Identity-based encryption with outsourced equality test in cloud computing

•It is the first time to integrate identity-based encryption into public key encryption with equality test.•It extends identity-based encryption with keyword search to yield a general function: equality test.•It is proven to be one-way chosen-ciphertext security against a chosen identity attack as a desirable security.•Unlike PEKS or IBEKS, it can be used alone since it contains decryption algorithm besides encryption algorithm.

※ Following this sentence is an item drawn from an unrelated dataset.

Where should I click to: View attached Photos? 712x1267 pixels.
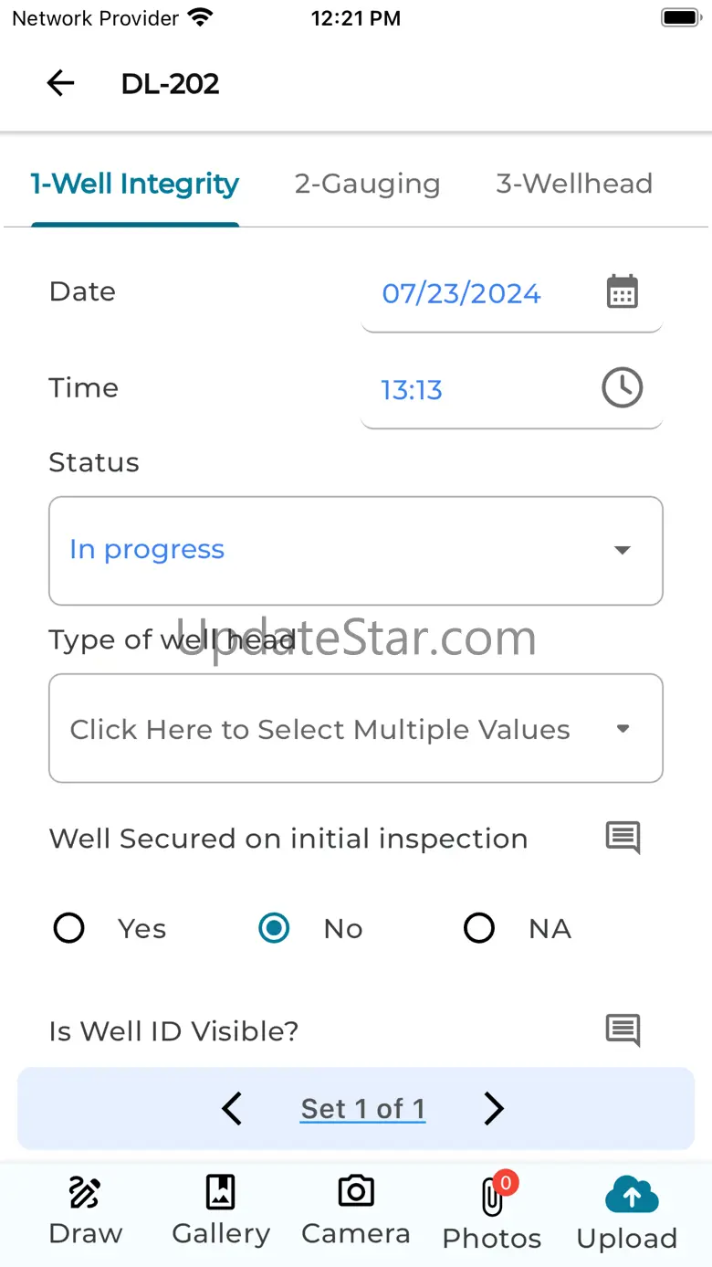coord(492,1212)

We firstly combine the concepts of public key encryption with equality test (PKEET) and identity-based encryption (IBE) to obtain identity-based encryption with equality test (IBEET). Inheriting the advantage of IBE, IBEET can simplify the certificate management of PKEET with all messages encrypted with the receiver’s public identity. In the IBEET scheme, the receiver computes a trapdoor using the secret value for the identity and then sends it to a cloud server for equality test on its ciphertexts with others’ ciphertexts. Using this primitive someone with the trapdoor for its identity can delegate out the capability of equality test on its ciphertexts without requiring a central authority to act as a delegator. So it is very suitable for the client with minimal computation resource, e.g, mobile phone. Furthermore, compared with PKEET, it has security improvement since not anyone can perform the test. Therefore, IBEET may have interesting applications in cloud computing, e.g., partition of encrypted emails. We define one-way chosen-ciphertext security against a chosen identity attack (OW-ID-CCA) and propose a construction in bilinear pairing. Finally, extensive security analysis and comparison with related works show that the proposed scheme is proven secure and useful.